Property Requirements, Voting, and the Plymouth Oration
My Country – Property Requirements for Voting
In April 1821, Massachusetts began a movement to remove property requirements for voters. According to A Constitutional History of the American People, 1776-1850, Volume 1, by Francis Newton Thorpe, “the landless man, it was though, could not be trusted.” Generally, our founding fathers considered property as the basis of government for more than fifty years.
If a voter lacked economic independence, then they believed their landlords would easily manipulate his vote. But states began to abolish property requirements for voting. And economic status disappeared as a foundation for citizenship. By 1840, more than 90% of adult white men possessed the right to vote.
Justice Douglas quoted the Declaration of Independence to support the removal of property requirements for voting:
That to secure these rights, Governments are instituted among Men, deriving their just powers from the consent of the governed.
Opposition to Property Qualifications for Voting
Although this seems like a given today, at the time, many opposed the idea of universal suffrage. For example, Chancellor James Kent of New York called universal suffrage an “extreme democratic principle.” He argued that the leaders of the past considered this concept with terror.
Additionally, Justice Douglas noted that Kent argued that universal suffrage was “too mighty an excitement for the moral constitution of men to endure.” Kent also argued that universal suffrage had the tendency to jeopardize the rights of property. In other words, the property requirements for voting protected property.
The Plymouth Oration
Daniel Webster of Massachusetts used the the anniversary of the Pilgrims‘ landing at Plymouth Rock to support property rights. He noted the relationship between property rights and the foundation of our republican nation. As Webster spoke of the founding of our nation, he notes that the first consideration of our government is the condition and tenure of property. He argued that universal suffrage could not exist with a great inequality of property. The right of suffrage would divide the property.

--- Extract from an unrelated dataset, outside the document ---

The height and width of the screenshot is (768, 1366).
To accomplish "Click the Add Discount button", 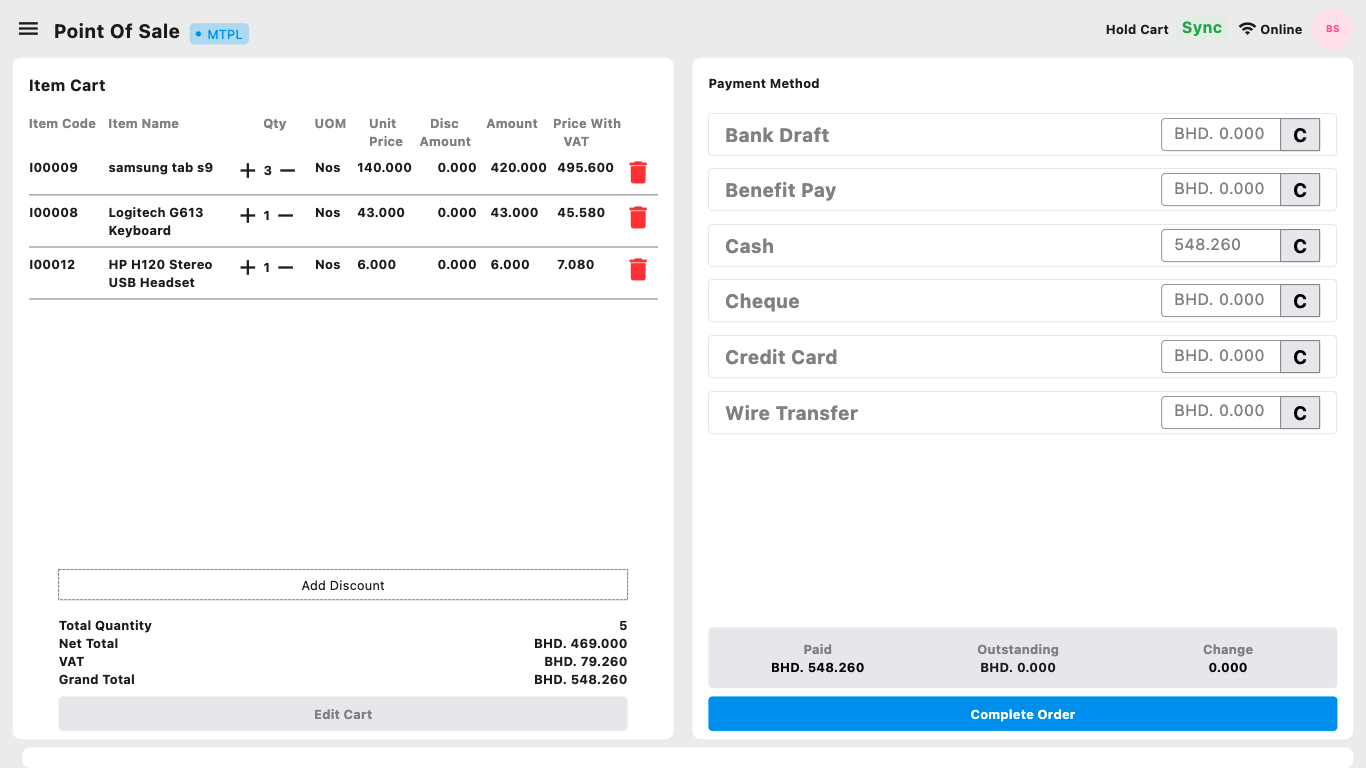I will pos(343,585).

He argued that if everyone had the right to vote, then the fundamental consideration of government, property, would suffer.
In the nature of things, those who have not property, and see their neighbors possess much more than they think them need, cannot be favorable to laws made for the protection of property. When this class becomes numerous, it glows clamorous. It looks on property as its prey and plunder, and is naturally ready, at all times, for violence and revolution. It would seem, then, to be the part of political wisdom to found government on property; and to establish such distribution of property, by the laws which regulate its transmission and alienation, as to interest the great majority of society in the support of the government. This is, I imagine, the true theory and the actual practice of our republican institutions…
Although this speech does have components arguing against universal suffrage, it went down in history due to its anti-slavery message. After dismissing universal suffrage, Webster also railed against the slave trade. But he also noted that the pilgrims, who landed on this rock, would look fondly at the nation they began.